• WRITTEN INSTRUCTION:
Please substitute "slide" for "carriage" everywhere in the lines below, keeping everything else unchanged, and leave out the pictures.

* begin TASK INPUT *

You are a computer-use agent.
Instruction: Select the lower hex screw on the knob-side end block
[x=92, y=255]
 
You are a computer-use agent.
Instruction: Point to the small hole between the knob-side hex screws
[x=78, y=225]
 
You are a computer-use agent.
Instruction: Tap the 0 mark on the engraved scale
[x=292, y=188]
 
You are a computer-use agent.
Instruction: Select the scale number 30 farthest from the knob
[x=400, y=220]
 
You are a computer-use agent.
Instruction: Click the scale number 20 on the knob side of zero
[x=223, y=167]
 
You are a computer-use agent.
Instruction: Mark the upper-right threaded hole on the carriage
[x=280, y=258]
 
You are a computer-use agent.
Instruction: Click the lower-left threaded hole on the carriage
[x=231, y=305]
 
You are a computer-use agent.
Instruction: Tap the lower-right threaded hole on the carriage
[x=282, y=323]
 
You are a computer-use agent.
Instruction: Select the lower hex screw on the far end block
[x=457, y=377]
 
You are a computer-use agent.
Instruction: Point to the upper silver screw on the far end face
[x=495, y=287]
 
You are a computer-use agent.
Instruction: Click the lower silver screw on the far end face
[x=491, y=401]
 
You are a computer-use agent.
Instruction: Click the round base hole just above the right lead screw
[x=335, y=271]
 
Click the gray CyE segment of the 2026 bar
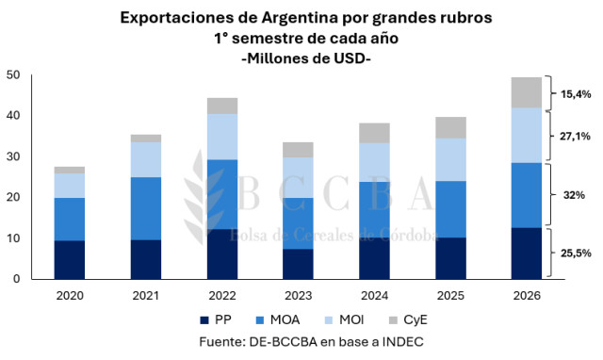pyautogui.click(x=526, y=92)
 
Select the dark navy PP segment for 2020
pyautogui.click(x=70, y=260)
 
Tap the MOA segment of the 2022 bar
pyautogui.click(x=222, y=195)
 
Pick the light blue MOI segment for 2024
pyautogui.click(x=375, y=162)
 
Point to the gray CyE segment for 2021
pyautogui.click(x=146, y=139)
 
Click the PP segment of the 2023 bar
pyautogui.click(x=298, y=264)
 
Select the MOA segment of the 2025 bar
pyautogui.click(x=450, y=209)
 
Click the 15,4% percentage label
pyautogui.click(x=576, y=94)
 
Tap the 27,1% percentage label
pyautogui.click(x=575, y=136)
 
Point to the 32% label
pyautogui.click(x=574, y=195)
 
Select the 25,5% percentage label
pyautogui.click(x=576, y=254)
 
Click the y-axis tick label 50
pyautogui.click(x=13, y=75)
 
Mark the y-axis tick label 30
pyautogui.click(x=13, y=156)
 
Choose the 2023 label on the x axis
pyautogui.click(x=298, y=295)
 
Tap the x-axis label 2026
pyautogui.click(x=527, y=295)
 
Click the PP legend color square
pyautogui.click(x=204, y=320)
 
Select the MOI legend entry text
pyautogui.click(x=351, y=320)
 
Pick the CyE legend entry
pyautogui.click(x=408, y=320)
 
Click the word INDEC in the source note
pyautogui.click(x=402, y=341)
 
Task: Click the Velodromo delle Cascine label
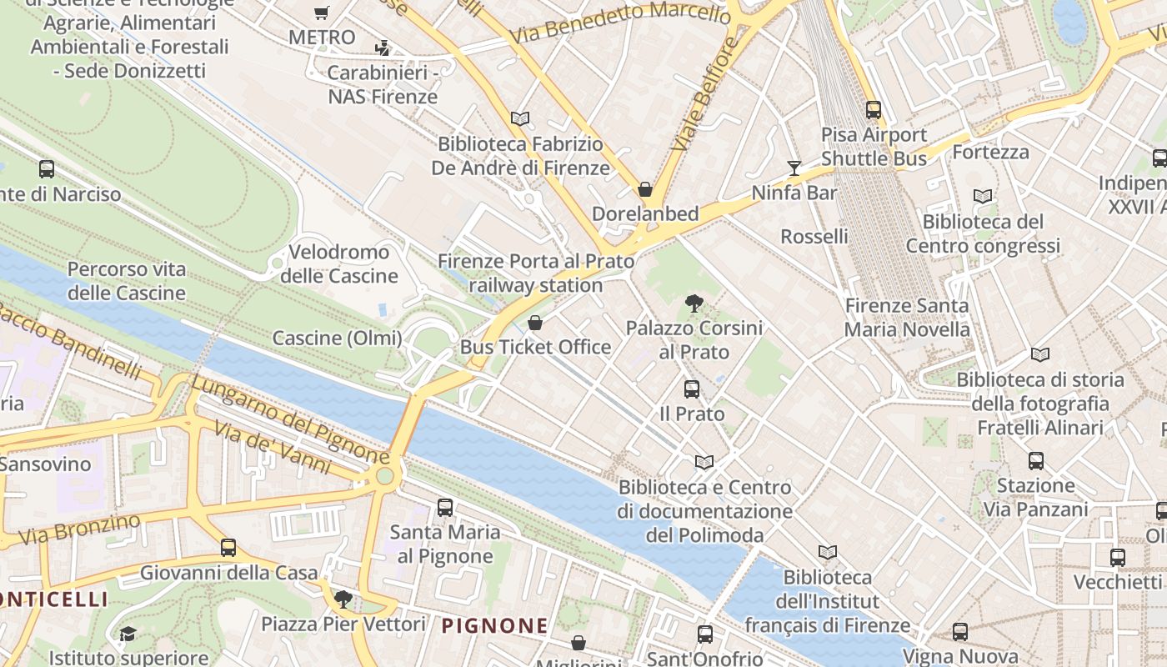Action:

* end TASK INPUT *

• CORRECT ANSWER:
You are a computer-use agent.
Instruction: Select the lower hex screw on the knob-side end block
[x=92, y=255]
 
You are a computer-use agent.
Instruction: Point to the small hole between the knob-side hex screws
[x=78, y=225]
 
You are a computer-use agent.
Instruction: Tap the 0 mark on the engraved scale
[x=292, y=188]
 
You are a computer-use agent.
Instruction: Select the scale number 30 farthest from the knob
[x=400, y=220]
 
You are a computer-use agent.
Instruction: Click the scale number 20 on the knob side of zero
[x=223, y=167]
 
You are a computer-use agent.
Instruction: Mark the upper-right threaded hole on the slide
[x=280, y=258]
 
You are a computer-use agent.
Instruction: Click the lower-left threaded hole on the slide
[x=231, y=305]
 
You are a computer-use agent.
Instruction: Tap the lower-right threaded hole on the slide
[x=282, y=323]
 
You are a computer-use agent.
Instruction: Select the lower hex screw on the far end block
[x=457, y=377]
 
You are a computer-use agent.
Instruction: Point to the upper silver screw on the far end face
[x=495, y=287]
 
You are a computer-use agent.
Instruction: Click the lower silver screw on the far end face
[x=491, y=401]
 
You are a computer-use agent.
Instruction: Click the round base hole just above the right lead screw
[x=335, y=271]
 
Click the gray CyE segment of the 2026 bar
pyautogui.click(x=526, y=92)
 
Select the dark navy PP segment for 2020
pyautogui.click(x=70, y=260)
 
Tap the MOA segment of the 2022 bar
pyautogui.click(x=222, y=195)
 
Pick the light blue MOI segment for 2024
pyautogui.click(x=375, y=162)
 
Point to the gray CyE segment for 2021
pyautogui.click(x=146, y=139)
 
Click the PP segment of the 2023 bar
pyautogui.click(x=298, y=264)
 
Select the MOA segment of the 2025 bar
pyautogui.click(x=450, y=209)
 
Click the 15,4% percentage label
pyautogui.click(x=576, y=94)
 
Tap the 27,1% percentage label
pyautogui.click(x=575, y=136)
 
Point to the 32% label
pyautogui.click(x=574, y=195)
 
Select the 25,5% percentage label
pyautogui.click(x=576, y=254)
 
Click the y-axis tick label 50
pyautogui.click(x=13, y=75)
 
Mark the y-axis tick label 30
pyautogui.click(x=13, y=156)
 
Choose the 2023 label on the x axis
pyautogui.click(x=298, y=295)
 
Tap the x-axis label 2026
pyautogui.click(x=527, y=295)
 
Click the PP legend color square
pyautogui.click(x=204, y=320)
 
Select the MOI legend entry text
pyautogui.click(x=351, y=320)
 
Pick the CyE legend entry
pyautogui.click(x=408, y=320)
 
Click the word INDEC in the source note
pyautogui.click(x=402, y=341)
 
Task: Click the Velodromo delle Cascine label
Action:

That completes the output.